The extended ISCEV protocol for PhNR recording outlines the possibility for measuring the PhNR amplitude based on a choice of fixed time in the ERG trace occurring between within the interval 65 and 75 ms after stimulus [5]. However, in our dataset, the majority of identifiable troughs occurred before this time interval and some occurred after (see Results). The most likely explanation for this discrepancy lies in the characteristics of the stimulation in the present study (white xenon flash on a white background versus red stimulus on a blue background as recommended in [5]). Of note, a study by Bhatti et al. [50] found differences in heritability and effects of age between PhNR amplitude determined by identifying a distinct PhNR trough versus amplitudes measured at a fixed time (65 ms) by the fB method under stimulus conditions similar to ours. Thus, caution should be taken with the implementation and interpretation of results obtained by the fixed time method, especially when analyzing recordings of Light-adapted 3.0 ERG for changes in PhNR.

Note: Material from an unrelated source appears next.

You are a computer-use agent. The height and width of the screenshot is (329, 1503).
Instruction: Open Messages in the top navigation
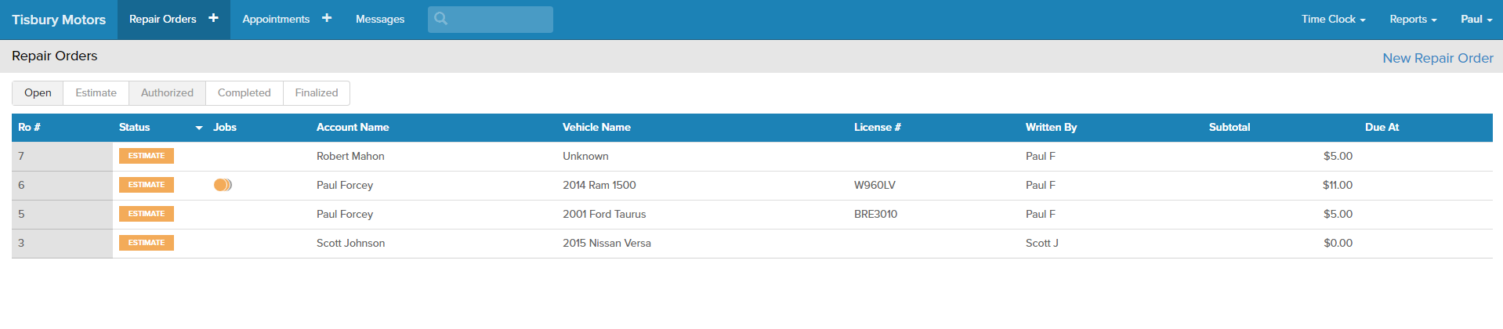[x=380, y=19]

Measurement from baseline versus from b-wave peak and using PhNR to b-wave ratio

The two alternative ways of PhNR amplitude measurement: from the isoelectrical baseline (fB) and from the b-wave peak (fP) have each advantages and disadvantages. The amplitude measured from baseline is easier to visualize and this could lead to more intuitive interpretation of the results. On the other hand, due to the nature of the measurement, the measurement from the b-wave peak results in larger and positive values, which makes it easier to assess relative differences between amplitudes, especially in records where amplitudes measured by the fB method are smaller and become closer to (or slightly elevated above) the isoelectric baseline. At the same time, as stated in the extended ISCEV protocol [5], it has to be noted that the (fP) approach results in a response with an enhanced correlation with the b-wave, which has to be taken into account when interpreting the results. The data obtained in the present study reveal additional differences between the two methods. First, although the correlation with b-wave was indeed substantially stronger with the (fP) compared to the (fB) method, the PhNR correlation with both a- and i-wave increased in a similar manner, but to a lesser extent as compared to the increase in correlation between PhNR(fB) versus PhNR(fP) and the b-wave (Supplemental Table 1).This it be expected, as PhNR(fP) is strongly correlated to the b-wave, while it is less correlation to both a- and i-wave.

Study limitations

The main limitation of the present study related to the fact that the study population was composed only by patients and may have limited applicability to normal subjects. However, it has to be kept in mind that, the majority of the patients were only suspected to have retinal degenerative disease process, which may have or may have not been confirmed with further testing. This is further supported by the finding that ~ 47%–70% of the a- and b-wave amplitude values and ~ 50% of b-wave peak times were within normal limits. In any case, our main goal was to explore changes and relationships between the ERG components within a typical patient population and any implication regarding normal subjects would carry only a secondary significance.

Conclusion

This study demonstrated that in a diverse patient population sample, the standard Light-adapted 3.0 ERG response (single-flash cone ERG in ISCEV standard before 2005) generated a PhNR waveform that was recordable and had more than 85% identifiable and measurable PhNR troughs. The analysis carried by this study indicates that the uncertainty related to determination of the PhNR peak after the i-wave can be circumvented by measuring the peak preceding the i-wave. It also reveals complex relationships between PhNR and the other ERG components and shows that the method of PhNR amplitude measurement can have a substantial impact on the relationship between PhNR and other ERG parameters. Thus, caution is needed when comparing PhNR amplitude results derived from different methods of measurement. These findings support the notion that PhNR could be used clinically in a reliable manner to estimate the function of the retinal ganglion cells in a variety of ophthalmic and neurologic conditions.